Re: [PATCH] seccomp: Add group_leader pid to seccomp_notif

From: Christian Brauner
Date: Sun May 17 2020 - 06:47:34 EST


On Sun, May 17, 2020 at 12:17:14AM -0700, Kees Cook wrote:
> On Fri, May 15, 2020 at 04:40:05PM -0700, Sargun Dhillon wrote:
> > This includes the thread group leader ID in the seccomp_notif. This is
> > immediately useful for opening up a pidfd for the group leader, as
> > pidfds only work on group leaders.
> >
> > Previously, it was considered to include an actual pidfd in the
> > seccomp_notif structure[1], but it was suggested to avoid proliferating
> > mechanisms to create pidfds[2].
> >
> > [1]: https://lkml.org/lkml/2020/1/24/133
> > [2]: https://lkml.org/lkml/2020/5/15/481
>
> nit: please use lore.kernel.org/lkml/ URLs
>
> > Suggested-by: Christian Brauner <christian.brauner@xxxxxxxxxx>
> > Signed-off-by: Sargun Dhillon <sargun@xxxxxxxxx>
> > ---
> > include/uapi/linux/seccomp.h | 2 +
> > kernel/seccomp.c | 1 +
> > tools/testing/selftests/seccomp/seccomp_bpf.c | 50 +++++++++++++++++++
> > 3 files changed, 53 insertions(+)
> >
> > diff --git a/include/uapi/linux/seccomp.h b/include/uapi/linux/seccomp.h
> > index c1735455bc53..f0c272ef0f1e 100644
> > --- a/include/uapi/linux/seccomp.h
> > +++ b/include/uapi/linux/seccomp.h
> > @@ -75,6 +75,8 @@ struct seccomp_notif {
> > __u32 pid;
> > __u32 flags;
> > struct seccomp_data data;
> > + __u32 tgid;
> > + __u8 pad0[4];
> > };
>
> I think we need to leave off padding and instead use __packed. If we
> don't then userspace can't tell when "pad0" changes its "meaning" (i.e.
> the size of seccomp_notif becomes 88 bytes with above -- either via
> explicit padding like you've got or via implicit by the compiler. If
> some other u32 gets added in the future, user space will still see "88"
> as the size.
>
> So I *think* the right change here is:
>
> -};
> + __u32 tgid;
> +} __packed;
>
> Though tgid may need to go above seccomp_data... for when it grows.
> Agh...
>
> _However_, unfortunately, I appear to have no thought this through very
> well, and there is actually no sanity-checking in the kernel for dealing
> with an old userspace when sizes change. :( For example, if a userspace
> doesn't check sizes and calls an ioctl, etc, the kernel will clobber the
> user buffer if it's too small.

I'd just argue that that's just userspace messing up.

>
> Even the SECCOMP_GET_NOTIF_SIZES command lacks a buffer size argument.
> :(
>
> So:
>
> - should we just declare such userspace as "wrong"? I don't think
> that'll work, especially since what if we ever change the size of
> seccomp_data... that predated the ..._SIZES command.

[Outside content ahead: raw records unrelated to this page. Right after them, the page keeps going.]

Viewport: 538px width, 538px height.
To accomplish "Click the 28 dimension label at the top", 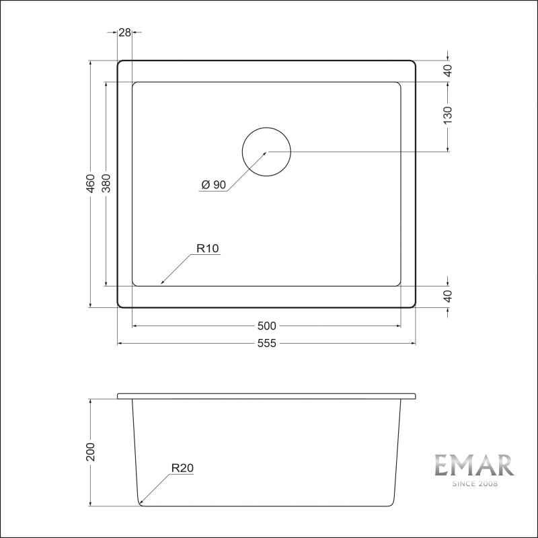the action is pos(125,32).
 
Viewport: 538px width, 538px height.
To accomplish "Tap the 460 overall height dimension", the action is pos(91,184).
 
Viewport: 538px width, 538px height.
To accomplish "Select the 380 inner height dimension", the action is pos(106,183).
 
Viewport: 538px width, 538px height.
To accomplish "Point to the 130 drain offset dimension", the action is pos(448,115).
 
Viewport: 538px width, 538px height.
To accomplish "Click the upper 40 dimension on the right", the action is pos(448,71).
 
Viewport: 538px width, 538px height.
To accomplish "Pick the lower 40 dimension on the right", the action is pos(448,296).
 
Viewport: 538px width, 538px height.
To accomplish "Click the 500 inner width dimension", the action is pos(266,325).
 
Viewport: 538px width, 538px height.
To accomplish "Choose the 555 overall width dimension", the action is pos(266,343).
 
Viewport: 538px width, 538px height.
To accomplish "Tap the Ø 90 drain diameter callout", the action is pos(214,185).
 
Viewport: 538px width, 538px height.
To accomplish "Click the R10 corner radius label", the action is pos(208,248).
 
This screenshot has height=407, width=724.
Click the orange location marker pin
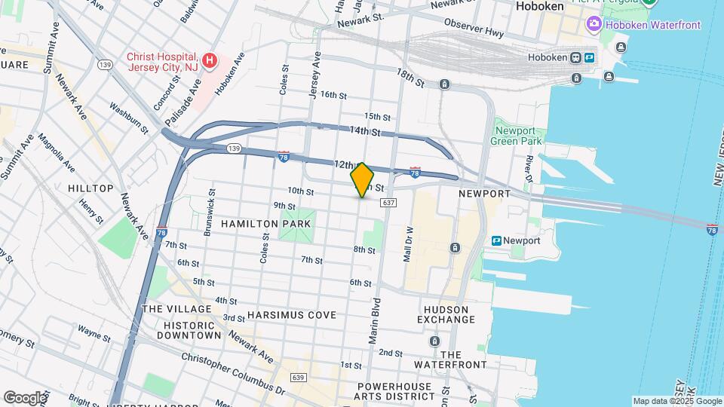362,179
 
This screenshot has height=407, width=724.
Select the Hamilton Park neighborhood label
256,224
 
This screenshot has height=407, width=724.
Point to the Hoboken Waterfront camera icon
594,25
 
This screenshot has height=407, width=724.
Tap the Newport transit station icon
497,240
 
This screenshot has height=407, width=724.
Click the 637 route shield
388,203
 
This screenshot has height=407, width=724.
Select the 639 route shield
297,377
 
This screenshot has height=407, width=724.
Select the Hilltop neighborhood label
90,188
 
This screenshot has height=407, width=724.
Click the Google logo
25,397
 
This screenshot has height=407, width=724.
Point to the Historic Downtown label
181,329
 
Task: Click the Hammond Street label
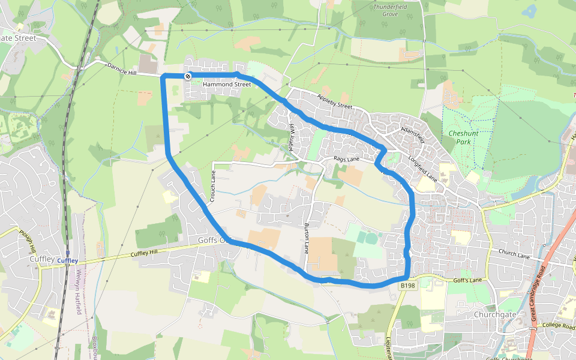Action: point(226,85)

Yeah, that's nasty since the struct member in seccomp_notif would now
clobber each other.

>
> - should we add a SECCOMP_SET_SIZES command to tell the kernel what
> we're expecting? There's no "state" associated across seccomp(2)
> calls, but maybe that doesn't matter because only user_notif writes
> back to userspace. For the ioctl, the state could be part of the
> private file data? Sending seccomp_data back to userspace only
> happens here, and any changes in seccomp_data size will just be seen
> as allowing a filter to query further into it.

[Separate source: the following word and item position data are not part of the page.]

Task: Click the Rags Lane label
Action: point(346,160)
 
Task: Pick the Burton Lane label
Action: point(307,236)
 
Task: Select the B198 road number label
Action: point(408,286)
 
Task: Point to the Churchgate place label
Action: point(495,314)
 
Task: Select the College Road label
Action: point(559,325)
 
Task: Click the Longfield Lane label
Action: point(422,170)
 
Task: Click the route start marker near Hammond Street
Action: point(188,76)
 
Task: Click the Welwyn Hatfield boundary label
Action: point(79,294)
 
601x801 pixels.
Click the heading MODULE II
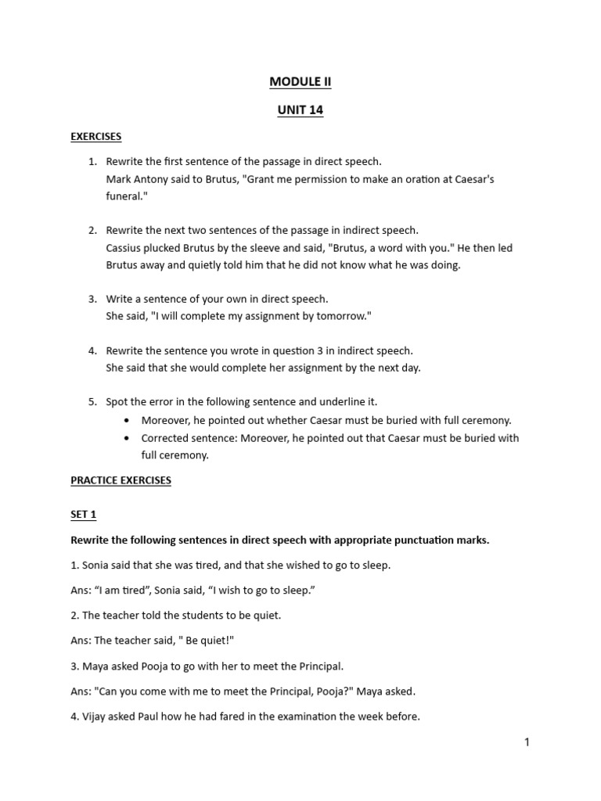click(x=300, y=81)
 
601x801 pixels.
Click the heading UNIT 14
click(x=300, y=110)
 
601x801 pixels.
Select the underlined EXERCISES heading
click(x=95, y=136)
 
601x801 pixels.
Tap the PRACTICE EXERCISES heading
click(x=121, y=480)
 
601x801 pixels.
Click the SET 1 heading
click(x=83, y=515)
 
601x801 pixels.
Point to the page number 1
click(x=527, y=742)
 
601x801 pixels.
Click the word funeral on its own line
click(x=125, y=196)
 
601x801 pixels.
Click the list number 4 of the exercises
click(x=92, y=351)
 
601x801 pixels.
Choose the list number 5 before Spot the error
click(x=92, y=402)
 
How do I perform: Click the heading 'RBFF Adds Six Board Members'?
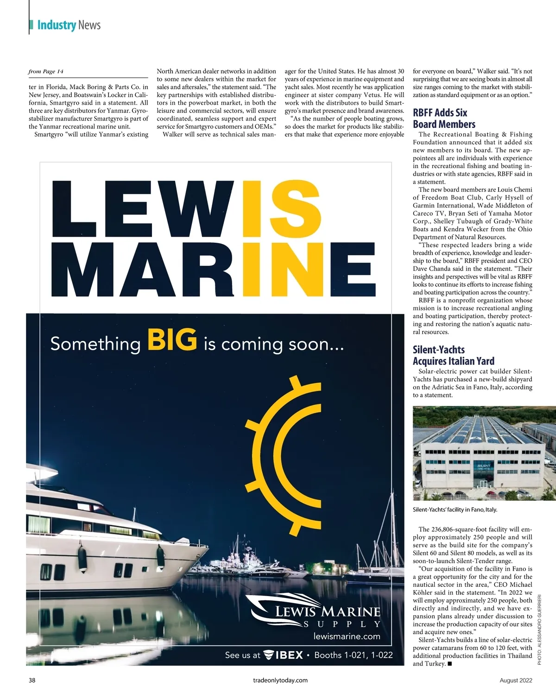(440, 119)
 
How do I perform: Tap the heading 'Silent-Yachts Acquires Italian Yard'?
(453, 355)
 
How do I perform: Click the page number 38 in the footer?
(32, 680)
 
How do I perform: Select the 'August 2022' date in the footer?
(516, 680)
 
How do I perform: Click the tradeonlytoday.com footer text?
(280, 680)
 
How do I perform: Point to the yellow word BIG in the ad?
(172, 340)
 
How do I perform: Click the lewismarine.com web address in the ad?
(347, 636)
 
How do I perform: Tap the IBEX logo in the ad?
(283, 655)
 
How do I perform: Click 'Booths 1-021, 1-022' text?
(353, 655)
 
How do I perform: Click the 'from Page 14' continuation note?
(46, 71)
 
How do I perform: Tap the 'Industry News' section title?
(69, 25)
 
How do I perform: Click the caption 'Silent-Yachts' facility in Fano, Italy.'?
(455, 509)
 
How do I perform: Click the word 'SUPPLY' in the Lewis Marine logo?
(342, 624)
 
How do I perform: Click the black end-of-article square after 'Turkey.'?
(450, 664)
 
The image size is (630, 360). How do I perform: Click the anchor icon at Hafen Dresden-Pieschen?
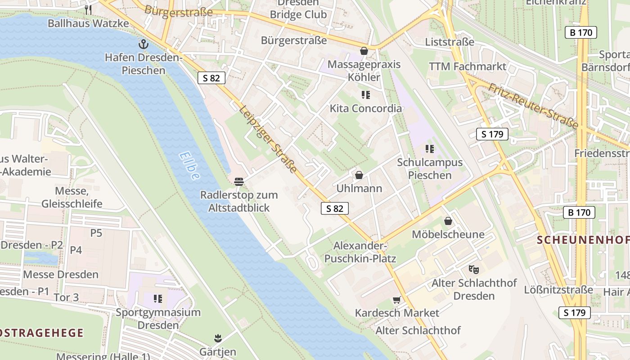tap(143, 44)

Sounds ok-ish in my opinion.

>
> - should GET_SIZES report "useful" size? (i.e. exclude padding?)

Or... And that's more invasive but ultimately cleaner we v2 the whole
thing so e.g. SECCOMP_IOCTL_NOTIF_RECV2, SECCOMP_IOCTL_NOTIF_SEND2, and
embedd the size argument in the structs. Userspace sets the size
argument, we use get_user() to get the size first and then
copy_struct_from_user() to handle it cleanly based on that. A similar
model as with sched (has other unrelated quirks because they messed up
something too):

static int sched_copy_attr(struct sched_attr __user *uattr, struct sched_attr *attr)
{
u32 size;
int ret;

/* Zero the full structure, so that a short copy will be nice: */
memset(attr, 0, sizeof(*attr));

ret = get_user(size, &uattr->size);
if (ret)
return ret;

/* ABI compatibility quirk: */
if (!size)
size = SCHED_ATTR_SIZE_VER0;
if (size < SCHED_ATTR_SIZE_VER0 || size > PAGE_SIZE)
goto err_size;

ret = copy_struct_from_user(attr, sizeof(*attr), uattr, size);
if (ret) {
if (ret == -E2BIG)
goto err_size;
return ret;
}

We're probably the biggest user of this right now and I'd be ok with
that change. If it's a v2 than whatever. :)

Christian